What Your Plan Really Needs
There is one key element that some waste reduction plans are missing. It can literally “make or break” your facility’s waste reduction efforts. What could be so important? Commitment from management. After all, management sets the goals and policies for your organization and influences the culture. Your waste reduction plan must become a part of your standard operating procedures and be integrated into all areas of the company, including operational procedures, product development, and training.
For example, a plan that requires changes in equipment as a reduction method will need a financial commitment. If top management commits resources (time, personnel, and money) to the waste reduction program, then it can be successfully implemented. If your organizational culture supports continuous improvement and there is involvement and communication across all departments, other barriers can be avoided. Common objections involve attitudes like skepticism (“That won’t work.”) and having other priorities (“Those funds are earmarked for something more important.”)
Don’t let lack of commitment from management become an obstacle to your waste reduction efforts. If necessary, provide education and motivation for management by showing the benefits of waste reduction planning, such as: meeting regulatory requirements, cost and liability control, product quality improvement, protecting employee health, and safety. For some organizations, there may be other benefits such as being seen as a leader in environmental issues. Many organizations are adopting strategies to achieve corporate sustainability goals, including industrial waste reduction.
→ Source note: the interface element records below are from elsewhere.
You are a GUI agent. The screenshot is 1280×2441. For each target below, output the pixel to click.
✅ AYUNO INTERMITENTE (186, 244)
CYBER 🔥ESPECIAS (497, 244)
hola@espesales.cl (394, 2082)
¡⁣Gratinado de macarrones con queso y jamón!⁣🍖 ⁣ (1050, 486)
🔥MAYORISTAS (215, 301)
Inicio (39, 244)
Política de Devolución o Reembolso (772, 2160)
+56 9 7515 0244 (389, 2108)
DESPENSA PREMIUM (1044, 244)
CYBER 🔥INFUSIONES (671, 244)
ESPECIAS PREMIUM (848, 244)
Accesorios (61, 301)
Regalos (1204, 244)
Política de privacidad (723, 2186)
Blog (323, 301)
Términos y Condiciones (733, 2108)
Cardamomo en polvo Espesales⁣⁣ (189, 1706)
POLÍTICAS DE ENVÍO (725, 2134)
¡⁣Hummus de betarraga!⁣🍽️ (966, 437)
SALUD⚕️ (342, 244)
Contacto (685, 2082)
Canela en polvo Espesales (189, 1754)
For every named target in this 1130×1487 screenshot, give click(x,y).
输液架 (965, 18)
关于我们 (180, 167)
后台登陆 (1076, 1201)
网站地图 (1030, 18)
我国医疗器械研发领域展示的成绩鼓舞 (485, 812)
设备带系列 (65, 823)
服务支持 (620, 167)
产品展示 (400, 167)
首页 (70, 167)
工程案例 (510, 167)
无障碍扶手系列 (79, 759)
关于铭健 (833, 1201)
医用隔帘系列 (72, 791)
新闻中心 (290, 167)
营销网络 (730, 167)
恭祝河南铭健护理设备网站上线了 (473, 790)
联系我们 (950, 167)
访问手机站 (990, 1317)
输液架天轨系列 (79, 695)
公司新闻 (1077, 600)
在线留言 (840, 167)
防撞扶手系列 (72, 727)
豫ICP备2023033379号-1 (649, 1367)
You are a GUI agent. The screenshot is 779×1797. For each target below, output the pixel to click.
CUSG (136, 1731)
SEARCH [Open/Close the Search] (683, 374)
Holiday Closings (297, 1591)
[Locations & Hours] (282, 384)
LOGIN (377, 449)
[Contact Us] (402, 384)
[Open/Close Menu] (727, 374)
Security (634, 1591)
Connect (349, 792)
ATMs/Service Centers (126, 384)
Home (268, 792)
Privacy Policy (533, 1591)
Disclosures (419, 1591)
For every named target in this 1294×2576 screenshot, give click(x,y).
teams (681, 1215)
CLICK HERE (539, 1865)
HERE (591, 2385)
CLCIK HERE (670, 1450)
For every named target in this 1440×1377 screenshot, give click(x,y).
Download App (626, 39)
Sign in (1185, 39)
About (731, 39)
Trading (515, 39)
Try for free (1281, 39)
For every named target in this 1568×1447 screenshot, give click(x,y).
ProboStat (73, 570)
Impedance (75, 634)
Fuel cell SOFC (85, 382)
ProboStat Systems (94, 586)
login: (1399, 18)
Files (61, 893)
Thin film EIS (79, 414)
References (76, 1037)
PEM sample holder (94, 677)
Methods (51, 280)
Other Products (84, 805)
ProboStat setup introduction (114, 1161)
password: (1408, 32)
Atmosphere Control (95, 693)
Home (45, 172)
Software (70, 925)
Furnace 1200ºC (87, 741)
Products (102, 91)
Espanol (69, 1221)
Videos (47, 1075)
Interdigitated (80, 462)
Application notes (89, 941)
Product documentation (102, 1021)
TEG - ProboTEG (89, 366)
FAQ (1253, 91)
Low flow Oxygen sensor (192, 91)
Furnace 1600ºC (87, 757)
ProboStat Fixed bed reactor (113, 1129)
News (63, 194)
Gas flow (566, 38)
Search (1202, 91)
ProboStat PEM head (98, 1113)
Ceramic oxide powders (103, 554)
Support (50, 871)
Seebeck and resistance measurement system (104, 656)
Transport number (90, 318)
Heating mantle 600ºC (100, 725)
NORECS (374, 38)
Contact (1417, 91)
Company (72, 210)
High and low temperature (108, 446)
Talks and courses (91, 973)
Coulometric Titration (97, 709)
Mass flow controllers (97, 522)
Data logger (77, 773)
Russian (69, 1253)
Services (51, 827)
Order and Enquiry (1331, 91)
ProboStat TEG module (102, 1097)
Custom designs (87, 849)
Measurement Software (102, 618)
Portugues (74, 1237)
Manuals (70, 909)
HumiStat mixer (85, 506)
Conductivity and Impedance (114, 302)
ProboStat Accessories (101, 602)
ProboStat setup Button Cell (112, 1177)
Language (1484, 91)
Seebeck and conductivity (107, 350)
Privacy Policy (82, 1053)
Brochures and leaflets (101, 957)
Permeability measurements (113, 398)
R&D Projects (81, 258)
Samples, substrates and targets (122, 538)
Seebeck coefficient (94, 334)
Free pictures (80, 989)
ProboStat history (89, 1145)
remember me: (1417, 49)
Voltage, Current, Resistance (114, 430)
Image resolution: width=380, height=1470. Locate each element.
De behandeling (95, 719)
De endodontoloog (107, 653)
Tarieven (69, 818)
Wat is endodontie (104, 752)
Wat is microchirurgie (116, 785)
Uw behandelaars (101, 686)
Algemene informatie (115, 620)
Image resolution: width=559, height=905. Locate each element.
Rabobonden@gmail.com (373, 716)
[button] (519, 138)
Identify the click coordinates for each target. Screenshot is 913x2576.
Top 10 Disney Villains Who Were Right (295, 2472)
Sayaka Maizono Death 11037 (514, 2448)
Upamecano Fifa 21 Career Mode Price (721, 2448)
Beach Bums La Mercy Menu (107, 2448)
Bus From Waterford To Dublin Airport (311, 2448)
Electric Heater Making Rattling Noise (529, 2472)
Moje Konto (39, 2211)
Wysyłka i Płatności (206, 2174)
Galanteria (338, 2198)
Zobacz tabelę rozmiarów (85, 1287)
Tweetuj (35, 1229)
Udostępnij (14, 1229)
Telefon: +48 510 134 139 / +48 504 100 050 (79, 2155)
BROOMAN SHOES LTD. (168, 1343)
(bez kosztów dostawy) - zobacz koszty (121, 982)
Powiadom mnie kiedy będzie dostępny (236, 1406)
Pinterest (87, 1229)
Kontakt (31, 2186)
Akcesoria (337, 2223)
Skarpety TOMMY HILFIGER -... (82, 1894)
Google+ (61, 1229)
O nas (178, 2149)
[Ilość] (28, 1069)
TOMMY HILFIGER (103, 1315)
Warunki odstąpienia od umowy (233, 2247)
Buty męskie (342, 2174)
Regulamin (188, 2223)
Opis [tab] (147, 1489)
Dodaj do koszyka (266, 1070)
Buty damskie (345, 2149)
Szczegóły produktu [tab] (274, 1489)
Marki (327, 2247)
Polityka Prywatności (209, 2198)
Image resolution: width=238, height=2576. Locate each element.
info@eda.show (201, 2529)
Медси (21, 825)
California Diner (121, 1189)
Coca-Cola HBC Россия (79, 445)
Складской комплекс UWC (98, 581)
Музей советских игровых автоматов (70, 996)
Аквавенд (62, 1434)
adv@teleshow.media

Toyota’s waste minimization projects are a great example of hazardous waste reduction. A waste reduction policy statement can also be used as a starting point for ISO certification.
Besides the required documentation in your waste reduction plan, such as a detailed waste assessment, there is one other key component — full support from management. Without management’s commitment to your waste reduction plan, you might as well not have a plan. Implementation with long-term management support can ensure a successful hazardous waste reduction program for your facility. Your trusted waste services provider can help with your waste reduction planning.